In fact, it’s worth checking the level of your water (including anti-freeze, as it also works as a summer coolant), windscreen-washer fluid and, er, while you’re about it, fuel. And check the condition of all the hoses, especially those carrying hot water to and from the engine.
1. Be particularly careful to check your car’s coolant levels before a long summer drive, to avoid overheating
2. It's not just your car that needs plenty of fluids in the summer
Becoming dehydrated when driving is surprisingly easy – and it will seriously affect your concentration. So carry a bottle of water with you and drink plenty of it. Yes, it might mean you need to stop for more comfort breaks, but they’re good for your concentration, too.
3. Never leave children or animals alone in a parked car, particularly in warm weather
It’s not enough to leave the window slightly open or even the air conditioning on. Heatstroke hits its victims very fast and the results can be devastating. It’s said that on a hot summer's day, temperatures inside a parked car can become dangerous in as little as 10 minutes.
4. Avoid the 'Are we nearly there yet?' fiasco
Make sure to plan plenty of games and entertainments for the journey. It could save your sanity.
5. Keep car sickness at bay
It's better not to mention it to the children unless prompted, as it’s surprising how often the question “Are you feeling sick?” can become a self-fulfilling prophesy. But do keep a secret stash of travel sickness pills, just in case.
6. Plan a picnic
Now, here’s a cheerful and genuinely practical idea. Why not plan a picnic to give you a break from the journey, top up your passengers with fluids and fuel, stretch your legs and – you never know – even enjoy some undiscovered beauty spot? It would be better to plan this in advance, in case you find yourself picnicking in the car park of a service station just off the M1, just like you did last year.
7. Check your tyres
Worn, damaged or incorrectly inflated tyres are more likely to suffer a puncture – or even a high-speed blow-out. High temperatures and hot roads increase the risk, so make sure to check your tyres even more carefully than usual.

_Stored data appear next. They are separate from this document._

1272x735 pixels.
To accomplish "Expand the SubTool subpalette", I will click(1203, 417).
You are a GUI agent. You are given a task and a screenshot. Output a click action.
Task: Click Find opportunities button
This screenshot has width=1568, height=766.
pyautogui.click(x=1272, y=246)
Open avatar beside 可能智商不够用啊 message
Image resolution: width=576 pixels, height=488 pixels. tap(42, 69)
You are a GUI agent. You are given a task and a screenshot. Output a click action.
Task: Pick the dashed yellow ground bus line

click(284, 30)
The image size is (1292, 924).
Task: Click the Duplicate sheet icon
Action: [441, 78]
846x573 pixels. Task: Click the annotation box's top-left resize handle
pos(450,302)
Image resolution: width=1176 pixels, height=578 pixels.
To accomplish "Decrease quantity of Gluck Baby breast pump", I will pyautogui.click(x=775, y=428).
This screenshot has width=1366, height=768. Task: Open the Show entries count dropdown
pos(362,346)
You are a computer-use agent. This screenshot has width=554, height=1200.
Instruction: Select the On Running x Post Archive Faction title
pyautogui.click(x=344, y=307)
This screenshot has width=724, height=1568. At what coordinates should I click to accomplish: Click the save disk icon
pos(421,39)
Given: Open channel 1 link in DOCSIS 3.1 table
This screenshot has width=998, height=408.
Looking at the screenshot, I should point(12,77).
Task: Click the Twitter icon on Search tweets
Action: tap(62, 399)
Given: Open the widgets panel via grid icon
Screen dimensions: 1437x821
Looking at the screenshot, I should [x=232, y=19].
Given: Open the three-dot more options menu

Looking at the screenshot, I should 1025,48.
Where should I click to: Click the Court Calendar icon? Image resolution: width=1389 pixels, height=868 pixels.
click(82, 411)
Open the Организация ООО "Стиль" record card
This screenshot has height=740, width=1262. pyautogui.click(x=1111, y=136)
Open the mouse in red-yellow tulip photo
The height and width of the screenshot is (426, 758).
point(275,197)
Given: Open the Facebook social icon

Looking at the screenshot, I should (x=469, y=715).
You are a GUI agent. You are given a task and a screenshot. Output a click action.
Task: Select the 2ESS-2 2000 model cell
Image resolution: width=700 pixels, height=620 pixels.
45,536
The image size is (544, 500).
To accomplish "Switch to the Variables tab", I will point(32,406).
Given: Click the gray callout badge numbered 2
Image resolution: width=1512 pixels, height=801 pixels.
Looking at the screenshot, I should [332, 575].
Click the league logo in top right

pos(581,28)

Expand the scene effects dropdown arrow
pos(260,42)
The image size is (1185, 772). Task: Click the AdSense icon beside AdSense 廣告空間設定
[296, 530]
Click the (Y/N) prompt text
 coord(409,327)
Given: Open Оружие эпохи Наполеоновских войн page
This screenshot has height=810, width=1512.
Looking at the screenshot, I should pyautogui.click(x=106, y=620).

8. Keep emergency sunglasses in the car
Among the usual emergency kit you keep in your car, you might want to add a pair of sunglasses and hay-fever pills for the summer months.
9. Don't start fires
While it’s always a fairly antisocial act to chuck a cigarette end out of the car window, do avoid it in summer, when dry conditions drastically increase the risk of a rural fire. And check that you have an in-date fire extinguisher on board.
10. Check the facts before driving abroad
Take care to research the driving rules for every country you’ll be entering. This isn’t just a case of checking the speed and blood-alcohol limits: common rules in various European countries include carrying a reflective jacket, headlamp converters, a breathalyser, a first aid kit, spare glasses or contact lenses – and that tourists driving abroad must be at least 18 years old. Ignorance is no excuse, so check it out before you leave home.